In the United States alone, there are dozens of health insurance (major medical) providers. Some of them operate privately. Others offer plans to individuals and businesses through the health insurance marketplace via state exchanges and SHOP (Small Business Health Options Program) plans.
There are also a number of insurance providers that offer Medicare plans and those that provide supplemental insurance policies. There are even businesses that elect to provide self-funded health insurance plans for employees. In other words, there are too many health insurance companies to list. Additionally, the number fluctuates as some go out of business, others form, and companies merge.
There are large groupings of health insurance providers that you may want to consider when selecting a suitable plan. Here are a few categories and some of the best-known insurance providers within them.
The state insurance exchanges that make up the Obamacare health insurance marketplace varies with insurance providers and how many participate. Some providers offer policies in only a few states. Others provide coverage options across the nation.
Many insurance companies that offer policies through Obamacare also continue to provide private insurance options to both individuals and businesses outside of the health insurance marketplace. Some of the companies currently providing insurance through the marketplace include Aetna/Coventry, Anthem Blue Cross Blue Shield (WellPoint), Centene/Health Net, Humana, Molina Healthcare, and UnitedHealth Care.

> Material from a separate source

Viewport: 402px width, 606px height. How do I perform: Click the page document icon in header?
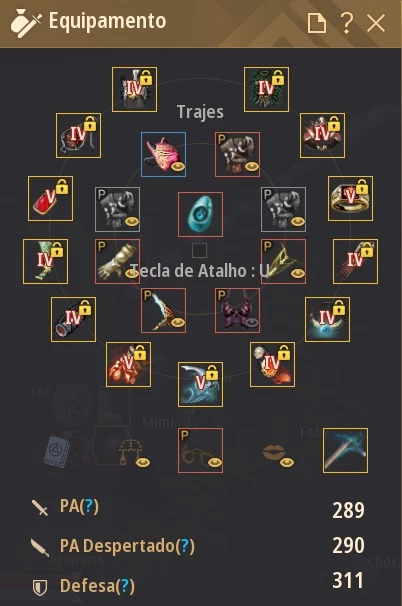tap(317, 23)
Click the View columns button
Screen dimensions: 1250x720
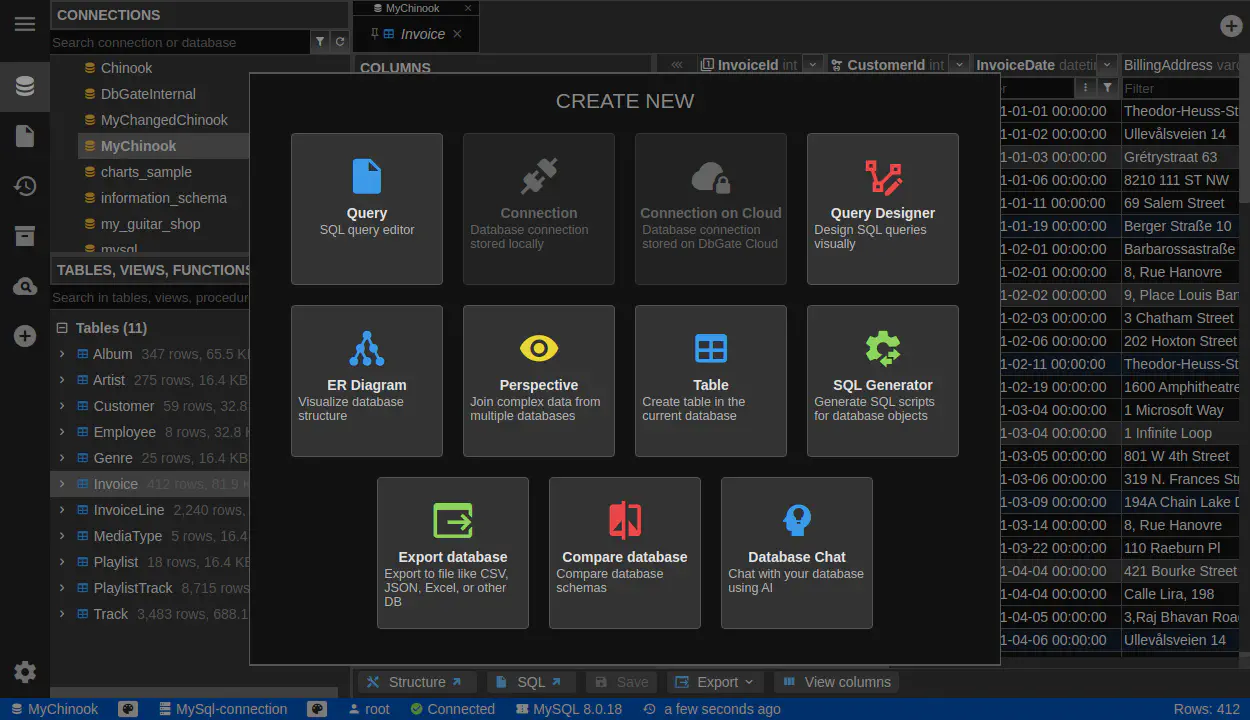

While some of the biggest health insurance providers have recently reduced their presence in the marketplace, other, smaller providers are growing. The latter project continued growth now that the market has started to adjust to Obamacare, and the exchanges have begun to stabilize. Many feel that failures on the part of larger insurance providers have to do with differences in the markets providers compete for.
They designed Obamacare to provide the greatest benefits to those in the greatest need. In turn, it is the demographic the marketplace attracted in the greatest numbers. The largest health insurance providers seeking to profit from high-end customers were disappointed.
While some health insurance providers participate in Obamacare and the private market, others have remained only private insurance companies. For example, there is AARP (American Association for Retired Persons) coverage for patients age 50 and older. There is Kaiser Permanente, which offers not only insurance but its own healthcare facilities and professionals.
There are also insurance providers like State Farm in which health insurance is only one of the many types of insurance offered. Additionally, there are dozens more. In many cases, private insurance costs more than plans provided through the Obamacare marketplace. Consequently, users have more opportunity to find specialized plans.
Medicare is a federally funded insurance program for Americans age 65 and older, along with some younger people, in certain circumstances. However, private insurance companies provide Medicare Advantage Plans (Part C), including Aetna, Blue Cross Blue Shield, Humana, and UnitedHealth Care.
Self-funded insurance plans are not the same as traditional, fully funded insurance. However, just because your company offers self-funded insurance does not make it an insurance company. However, it is almost always in the best interest of employees to partake in an employer-sponsored plan, regardless of who is providing it. Make sure to consider all of your options and weigh the risks before making a final decision on health insurance coverage.